## begin Task data

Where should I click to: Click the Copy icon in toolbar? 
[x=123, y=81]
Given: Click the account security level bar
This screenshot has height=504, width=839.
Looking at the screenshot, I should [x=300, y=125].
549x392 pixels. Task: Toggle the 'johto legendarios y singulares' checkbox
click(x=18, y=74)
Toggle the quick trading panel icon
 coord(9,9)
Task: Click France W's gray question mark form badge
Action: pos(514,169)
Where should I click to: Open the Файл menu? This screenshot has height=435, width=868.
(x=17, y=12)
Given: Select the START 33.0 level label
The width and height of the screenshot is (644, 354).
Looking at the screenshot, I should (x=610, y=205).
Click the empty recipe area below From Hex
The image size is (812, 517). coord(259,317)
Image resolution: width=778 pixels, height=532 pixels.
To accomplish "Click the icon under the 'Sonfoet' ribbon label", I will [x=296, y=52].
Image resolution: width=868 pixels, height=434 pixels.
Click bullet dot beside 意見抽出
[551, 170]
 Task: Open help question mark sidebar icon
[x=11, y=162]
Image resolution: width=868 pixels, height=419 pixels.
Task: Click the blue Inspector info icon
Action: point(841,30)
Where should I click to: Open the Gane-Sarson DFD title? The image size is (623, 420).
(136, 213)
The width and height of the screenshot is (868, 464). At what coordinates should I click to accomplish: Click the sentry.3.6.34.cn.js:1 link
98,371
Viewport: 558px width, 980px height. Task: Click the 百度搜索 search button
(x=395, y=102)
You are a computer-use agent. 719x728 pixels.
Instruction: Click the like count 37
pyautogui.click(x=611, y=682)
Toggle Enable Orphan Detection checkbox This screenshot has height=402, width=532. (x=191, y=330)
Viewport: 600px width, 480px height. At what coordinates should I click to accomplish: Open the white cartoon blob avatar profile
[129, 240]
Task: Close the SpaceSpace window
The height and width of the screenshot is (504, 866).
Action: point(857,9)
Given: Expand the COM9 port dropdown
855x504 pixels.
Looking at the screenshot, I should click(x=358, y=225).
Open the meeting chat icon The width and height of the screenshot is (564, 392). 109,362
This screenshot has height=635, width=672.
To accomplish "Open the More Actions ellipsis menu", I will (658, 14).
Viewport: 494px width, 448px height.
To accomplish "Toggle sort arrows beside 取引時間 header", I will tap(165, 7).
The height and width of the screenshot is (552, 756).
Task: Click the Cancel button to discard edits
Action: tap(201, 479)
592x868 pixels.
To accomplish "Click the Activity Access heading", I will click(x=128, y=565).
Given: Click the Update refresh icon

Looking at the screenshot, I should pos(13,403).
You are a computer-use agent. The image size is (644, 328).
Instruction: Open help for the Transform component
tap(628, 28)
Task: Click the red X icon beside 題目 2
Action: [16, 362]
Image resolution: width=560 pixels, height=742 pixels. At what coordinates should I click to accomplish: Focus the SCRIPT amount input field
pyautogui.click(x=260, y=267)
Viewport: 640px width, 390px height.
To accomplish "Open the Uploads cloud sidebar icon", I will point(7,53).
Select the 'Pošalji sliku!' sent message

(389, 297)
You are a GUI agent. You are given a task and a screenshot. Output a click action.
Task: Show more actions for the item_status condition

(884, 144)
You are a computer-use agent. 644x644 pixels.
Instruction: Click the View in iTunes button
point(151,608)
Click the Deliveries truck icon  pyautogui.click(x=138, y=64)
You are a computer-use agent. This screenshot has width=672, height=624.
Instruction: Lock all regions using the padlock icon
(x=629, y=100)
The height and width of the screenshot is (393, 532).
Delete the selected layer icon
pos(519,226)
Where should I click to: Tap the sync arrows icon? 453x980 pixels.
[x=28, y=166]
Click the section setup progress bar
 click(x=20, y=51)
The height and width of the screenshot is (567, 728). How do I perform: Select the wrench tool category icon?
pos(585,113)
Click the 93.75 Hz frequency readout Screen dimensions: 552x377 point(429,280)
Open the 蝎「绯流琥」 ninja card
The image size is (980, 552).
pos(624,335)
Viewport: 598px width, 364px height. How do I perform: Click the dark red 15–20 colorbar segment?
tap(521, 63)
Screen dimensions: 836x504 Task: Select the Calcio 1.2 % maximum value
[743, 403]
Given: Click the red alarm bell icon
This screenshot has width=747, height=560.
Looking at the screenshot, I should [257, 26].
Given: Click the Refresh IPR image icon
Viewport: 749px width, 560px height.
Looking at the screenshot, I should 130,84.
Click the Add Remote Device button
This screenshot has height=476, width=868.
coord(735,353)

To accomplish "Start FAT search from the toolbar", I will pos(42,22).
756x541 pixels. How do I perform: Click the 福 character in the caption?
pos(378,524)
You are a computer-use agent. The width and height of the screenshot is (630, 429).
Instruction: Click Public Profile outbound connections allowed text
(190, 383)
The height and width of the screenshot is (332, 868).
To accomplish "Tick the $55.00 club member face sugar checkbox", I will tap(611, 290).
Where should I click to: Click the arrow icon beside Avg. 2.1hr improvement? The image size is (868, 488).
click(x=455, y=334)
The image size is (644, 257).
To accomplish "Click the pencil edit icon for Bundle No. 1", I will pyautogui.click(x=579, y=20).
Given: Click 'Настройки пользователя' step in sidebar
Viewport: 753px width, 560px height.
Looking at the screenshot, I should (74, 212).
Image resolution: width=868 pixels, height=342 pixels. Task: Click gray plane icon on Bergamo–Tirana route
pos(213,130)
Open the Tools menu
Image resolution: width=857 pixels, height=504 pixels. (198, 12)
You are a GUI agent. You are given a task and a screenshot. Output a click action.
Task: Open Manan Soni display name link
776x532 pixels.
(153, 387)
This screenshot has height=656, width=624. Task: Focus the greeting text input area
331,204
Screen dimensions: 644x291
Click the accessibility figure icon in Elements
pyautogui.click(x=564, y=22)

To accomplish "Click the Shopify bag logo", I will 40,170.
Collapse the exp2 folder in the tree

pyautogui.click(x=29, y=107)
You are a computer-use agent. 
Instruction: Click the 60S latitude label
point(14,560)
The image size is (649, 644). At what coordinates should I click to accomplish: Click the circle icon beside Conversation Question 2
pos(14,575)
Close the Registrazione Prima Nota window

## end Task data

#### Task statement
Copy out the lines of the records above verbatim, from the line containing "Task: Close the SpaceSpace window" through the line containing "pos(585,113)", both included.

#### Response to the task
Task: Close the SpaceSpace window
The height and width of the screenshot is (504, 866).
Action: point(857,9)
Given: Expand the COM9 port dropdown
855x504 pixels.
Looking at the screenshot, I should click(x=358, y=225).
Open the meeting chat icon The width and height of the screenshot is (564, 392). 109,362
This screenshot has height=635, width=672.
To accomplish "Open the More Actions ellipsis menu", I will (658, 14).
Viewport: 494px width, 448px height.
To accomplish "Toggle sort arrows beside 取引時間 header", I will tap(165, 7).
The height and width of the screenshot is (552, 756).
Task: Click the Cancel button to discard edits
Action: tap(201, 479)
592x868 pixels.
To accomplish "Click the Activity Access heading", I will click(x=128, y=565).
Given: Click the Update refresh icon

Looking at the screenshot, I should pos(13,403).
You are a computer-use agent. The image size is (644, 328).
Instruction: Open help for the Transform component
tap(628, 28)
Task: Click the red X icon beside 題目 2
Action: [16, 362]
Image resolution: width=560 pixels, height=742 pixels. At what coordinates should I click to accomplish: Focus the SCRIPT amount input field
pyautogui.click(x=260, y=267)
Viewport: 640px width, 390px height.
To accomplish "Open the Uploads cloud sidebar icon", I will point(7,53).
Select the 'Pošalji sliku!' sent message

(389, 297)
You are a GUI agent. You are given a task and a screenshot. Output a click action.
Task: Show more actions for the item_status condition

(884, 144)
You are a computer-use agent. 644x644 pixels.
Instruction: Click the View in iTunes button
point(151,608)
Click the Deliveries truck icon  pyautogui.click(x=138, y=64)
You are a computer-use agent. This screenshot has width=672, height=624.
Instruction: Lock all regions using the padlock icon
(x=629, y=100)
The height and width of the screenshot is (393, 532).
Delete the selected layer icon
pos(519,226)
Where should I click to: Tap the sync arrows icon? 453x980 pixels.
[x=28, y=166]
Click the section setup progress bar
 click(x=20, y=51)
The height and width of the screenshot is (567, 728). How do I perform: Select the wrench tool category icon?
pos(585,113)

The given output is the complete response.